_Written instruction_
Reproduce all of the records below, requests included, and add 11 to every click coordinate in the answers. Leave the pictures out of the output.

_Data lines_
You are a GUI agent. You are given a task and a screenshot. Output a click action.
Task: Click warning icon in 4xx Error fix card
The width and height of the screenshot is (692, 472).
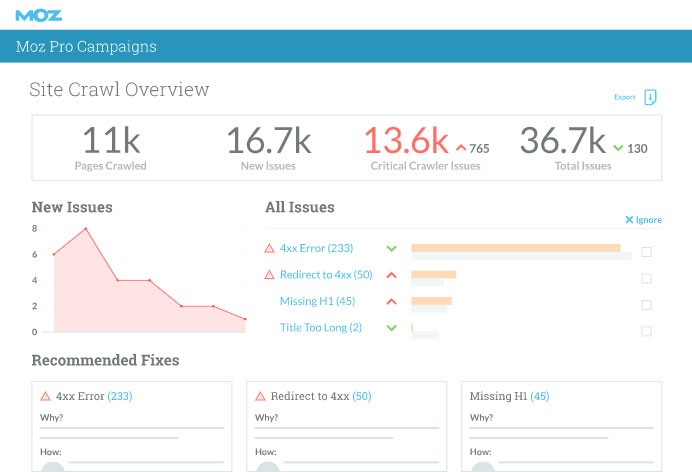click(45, 396)
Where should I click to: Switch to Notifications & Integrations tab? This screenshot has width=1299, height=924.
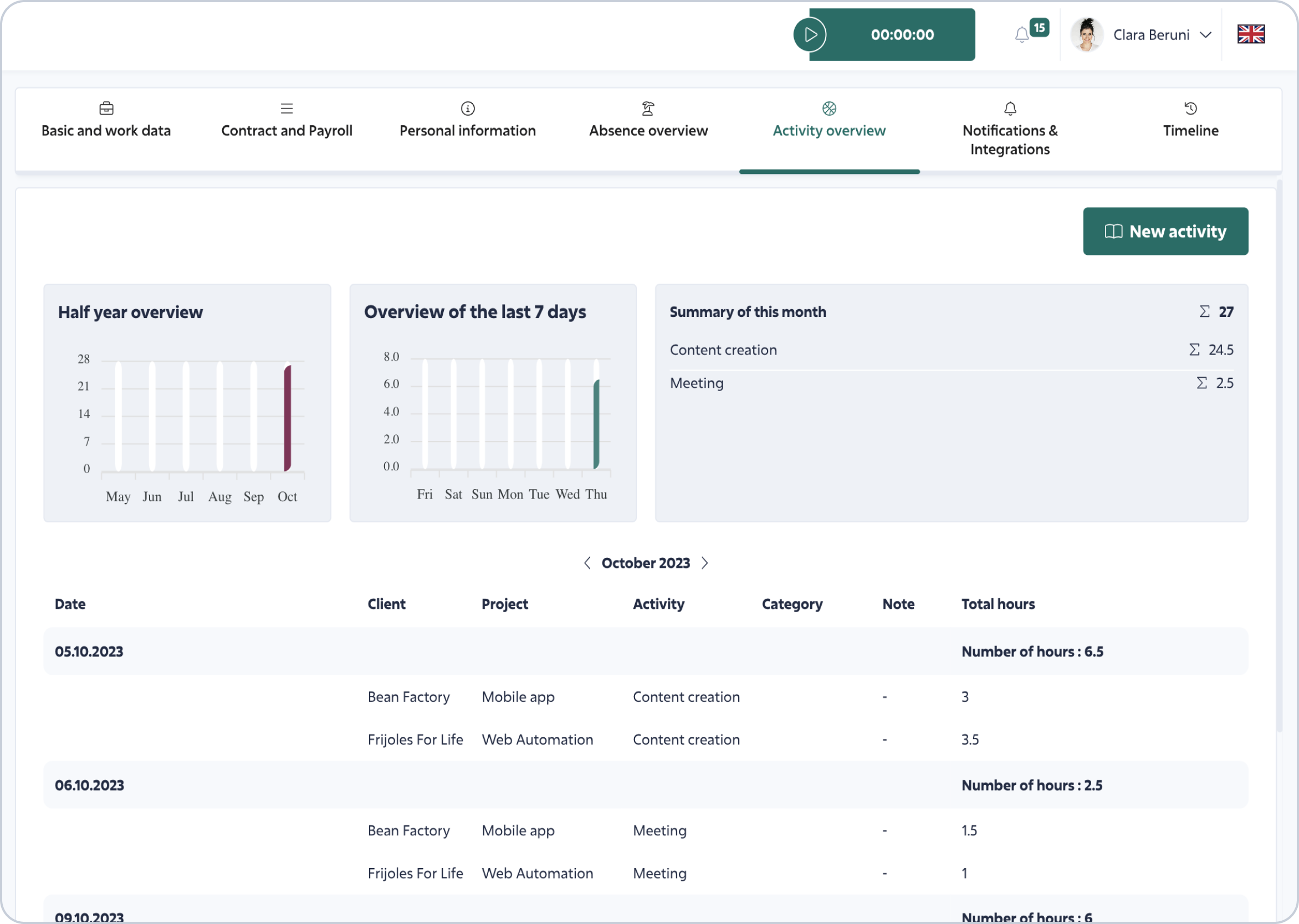click(x=1010, y=130)
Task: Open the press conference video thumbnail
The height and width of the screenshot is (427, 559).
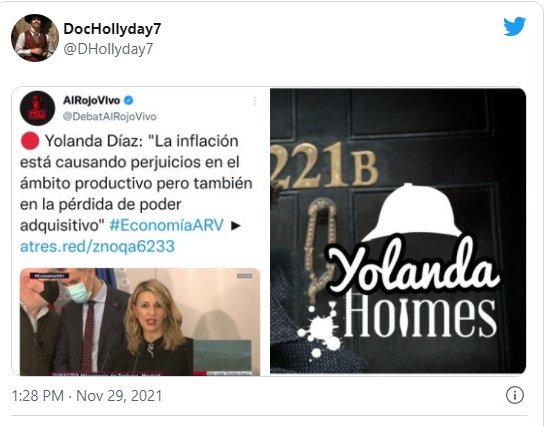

_Written solution_
You are a GUI agent. You are given a task and a screenshot. Output a click action.
Task: Click warning icon in 4xx Error fix card
The width and height of the screenshot is (692, 472).
click(56, 407)
Where should I click to: Switch to Notifications & Integrations tab? This screenshot has width=1299, height=924.
click(x=1021, y=141)
Task: Open the press conference video thumbnail
The height and width of the screenshot is (427, 559).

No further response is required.